Reputation: 306
I'm trying to create nested cross-validations using the rsample
package, and I use purrr::map2
to create them multiple times, with differing amount of folds as dictated by the v
parameter. However, the vfold_cv
function does not accept the v
parameter, and instead I get this error: Error: v must be a single integer.
In the reprex below, I'm simulating the situation using the mtcars
data, by creating a cross validation for each cylinder. Replacing .y
with a number works, but I need the parameter to vary with each cylinder by using the n
column.
library(purrr) library(parsnip) library(rsample) library(tidyr) data("mtcars") nested <- mtcars %>% select(cyl, disp:gear) %>% group_by(cyl) %>% nest(data = disp:gear) %>% cbind(n = 2:4) nested %>% group_by(cyl) %>% mutate(cv = map2(data, n, ~nested_cv(.x, inside = vfold_cv(v = 10, repeats = 3), outside = vfold_cv(v = .y))))
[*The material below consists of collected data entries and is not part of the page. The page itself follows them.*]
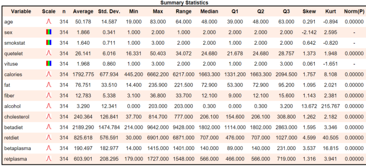This screenshot has height=167, width=366.
Task: Click the Summary Statistics table title
Action: pyautogui.click(x=183, y=3)
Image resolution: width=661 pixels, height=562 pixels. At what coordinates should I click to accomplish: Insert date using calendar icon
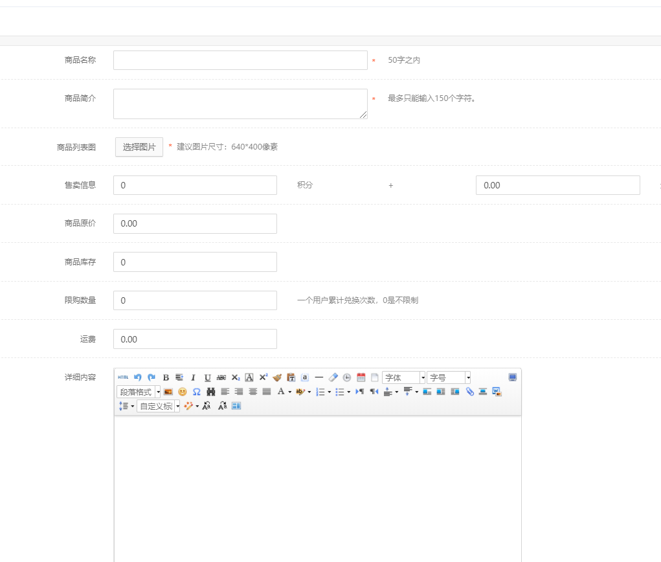click(361, 377)
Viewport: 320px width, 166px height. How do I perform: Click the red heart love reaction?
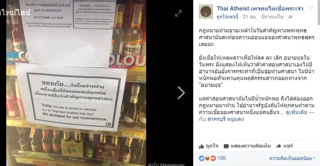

Error: `v` must be a single integer.
Upvotes: 1
Views: 422
Reputation: 46908
It's vfold_cv function inside nested_cv, you can try it:
createNested = function(x,y){
nested_cv(x,inside = vfold_cv(v = 10, repeats = 3),outside = vfold_cv(v = y))
}
createNested(nested$data[[1]],3)
Error in vfold_splits(data = data, v = v, strata = strata, breaks = breaks) :
object 'y' not found
So it cannot see the y
variable (like your .y) inside the function. So I wrote a function to explicitly pass the results of vfold_cv()
for outside into nested_cv()
, a few more lines of code but it's ok:
createNested = function(x,y){
outside_cv = vfold_cv(x,v = y)
nested_cv(x,inside = vfold_cv(v = 10, repeats = 3),outside = outside_cv)
}
nested <- mtcars %>%
select(cyl, disp:gear) %>%
nest(data = disp:gear) %>%
mutate(n=2:4)
nested %>% mutate(cv = map2(data,n,.f=createNested))
# A tibble: 3 x 4
cyl data n cv
<dbl> <list> <int> <list>
1 6 <tibble [7 × 8]> 2 <tibble [2 × 3]>
2 4 <tibble [11 × 8]> 3 <tibble [3 × 3]>
3 8 <tibble [14 × 8]> 4 <tibble [4 × 3]>
Note, once you have nested the data, you don't need group_by()
Upvotes: 1